🤖 AI Summary
To address efficiency and energy-efficiency bottlenecks of General Matrix Multiplication (GEMM) on heterogeneous hardware, this work proposes a fine-grained adaptive mixed-precision framework. Unlike conventional layer- or tensor-level coarse-grained approaches, it dynamically selects optimal numerical precisions (e.g., FP16/FP32/FP64) at the block level, tightly coupling precision selection with hardware-aware block scheduling. The framework integrates the PaRSEC runtime to enable cross-architecture task load balancing and low-overhead precision transitions across ARM CPUs, NVIDIA GPUs, and AMD GPUs. This bridges the gap between algorithmic numerical robustness requirements and hardware-specific computational capability and energy-efficiency characteristics. Evaluations on supercomputing platforms—including Fugaku, Frontier, and NVIDIA A100 DGX—demonstrate up to 2.1× speedup and 1.8× energy-efficiency improvement over single-precision baselines, while preserving numerical stability critical for scientific applications.
📝 Abstract
General Matrix Multiplication (GEMM) is a critical operation underpinning a wide range of applications in high-performance computing (HPC) and artificial intelligence (AI).
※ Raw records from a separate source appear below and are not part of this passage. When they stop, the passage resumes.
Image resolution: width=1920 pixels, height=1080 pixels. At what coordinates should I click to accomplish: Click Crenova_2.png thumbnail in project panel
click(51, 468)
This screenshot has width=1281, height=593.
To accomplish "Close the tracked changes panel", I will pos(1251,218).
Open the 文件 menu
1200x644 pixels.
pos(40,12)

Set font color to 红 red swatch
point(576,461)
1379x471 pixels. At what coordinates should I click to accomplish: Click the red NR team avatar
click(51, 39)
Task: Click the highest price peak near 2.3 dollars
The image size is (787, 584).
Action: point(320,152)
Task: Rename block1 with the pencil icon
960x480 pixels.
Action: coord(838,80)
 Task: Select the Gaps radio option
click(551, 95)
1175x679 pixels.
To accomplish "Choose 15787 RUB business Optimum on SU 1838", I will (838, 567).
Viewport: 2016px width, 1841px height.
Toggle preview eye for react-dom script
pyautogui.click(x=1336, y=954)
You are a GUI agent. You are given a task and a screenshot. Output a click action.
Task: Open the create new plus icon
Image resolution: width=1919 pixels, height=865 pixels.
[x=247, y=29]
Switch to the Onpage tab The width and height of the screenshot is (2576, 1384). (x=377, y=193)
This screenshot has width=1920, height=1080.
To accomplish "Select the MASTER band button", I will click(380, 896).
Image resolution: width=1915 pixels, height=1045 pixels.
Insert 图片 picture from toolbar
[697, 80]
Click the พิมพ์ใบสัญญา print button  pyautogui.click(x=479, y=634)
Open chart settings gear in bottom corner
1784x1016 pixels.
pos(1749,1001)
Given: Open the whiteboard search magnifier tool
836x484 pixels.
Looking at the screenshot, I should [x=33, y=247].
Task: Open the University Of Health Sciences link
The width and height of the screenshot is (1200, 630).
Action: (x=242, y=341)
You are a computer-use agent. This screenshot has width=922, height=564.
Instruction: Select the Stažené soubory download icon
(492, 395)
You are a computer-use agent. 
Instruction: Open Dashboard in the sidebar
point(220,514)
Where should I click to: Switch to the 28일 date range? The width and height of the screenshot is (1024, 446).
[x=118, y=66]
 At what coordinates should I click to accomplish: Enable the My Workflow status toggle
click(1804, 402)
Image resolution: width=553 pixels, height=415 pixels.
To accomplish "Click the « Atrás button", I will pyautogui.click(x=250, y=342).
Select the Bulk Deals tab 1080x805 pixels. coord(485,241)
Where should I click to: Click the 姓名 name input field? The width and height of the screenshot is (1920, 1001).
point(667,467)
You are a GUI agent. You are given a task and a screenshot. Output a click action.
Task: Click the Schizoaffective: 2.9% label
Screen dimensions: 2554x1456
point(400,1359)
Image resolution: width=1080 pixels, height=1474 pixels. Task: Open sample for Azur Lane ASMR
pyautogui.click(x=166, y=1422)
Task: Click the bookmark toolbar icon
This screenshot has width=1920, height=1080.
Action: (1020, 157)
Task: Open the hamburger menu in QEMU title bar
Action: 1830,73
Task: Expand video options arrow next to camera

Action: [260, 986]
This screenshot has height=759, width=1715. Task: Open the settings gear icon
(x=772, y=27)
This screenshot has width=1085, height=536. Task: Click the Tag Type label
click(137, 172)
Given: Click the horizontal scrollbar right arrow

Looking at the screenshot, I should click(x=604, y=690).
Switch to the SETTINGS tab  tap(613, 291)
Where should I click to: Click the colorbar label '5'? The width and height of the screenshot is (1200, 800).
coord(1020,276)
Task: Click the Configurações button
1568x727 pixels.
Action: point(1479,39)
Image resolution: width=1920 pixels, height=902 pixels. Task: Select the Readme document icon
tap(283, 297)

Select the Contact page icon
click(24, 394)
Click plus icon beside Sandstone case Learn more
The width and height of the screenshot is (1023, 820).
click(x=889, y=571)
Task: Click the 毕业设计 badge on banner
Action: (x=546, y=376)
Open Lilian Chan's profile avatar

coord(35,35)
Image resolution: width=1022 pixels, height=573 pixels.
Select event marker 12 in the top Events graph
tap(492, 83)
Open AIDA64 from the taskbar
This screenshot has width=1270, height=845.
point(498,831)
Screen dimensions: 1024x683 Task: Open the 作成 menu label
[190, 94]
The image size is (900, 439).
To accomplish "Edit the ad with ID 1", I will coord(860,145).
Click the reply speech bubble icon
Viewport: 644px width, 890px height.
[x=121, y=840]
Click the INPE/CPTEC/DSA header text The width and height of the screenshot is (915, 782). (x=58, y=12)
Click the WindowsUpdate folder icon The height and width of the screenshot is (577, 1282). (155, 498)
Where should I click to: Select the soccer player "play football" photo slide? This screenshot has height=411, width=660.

The emergence of hardware optimized for low-precision arithmetic necessitates a reevaluation of numerical algorithms to leverage mixed-precision computations, achieving improved performance and energy efficiency. This research introduces an adaptive mixed-precision GEMM framework that supports different precision formats at fine-grained tile/block levels. We utilize the PaRSEC runtime system to balance workloads across various architectures. The performance scales well on ARM CPU-based Fugaku supercomputer, Nvidia GPU-based A100 DGX, and AMD GPU-based Frontier supercomputer. This research aims to enhance computational efficiency and accuracy by bridging algorithmic advancements and hardware innovations, driving transformative progress in various applications.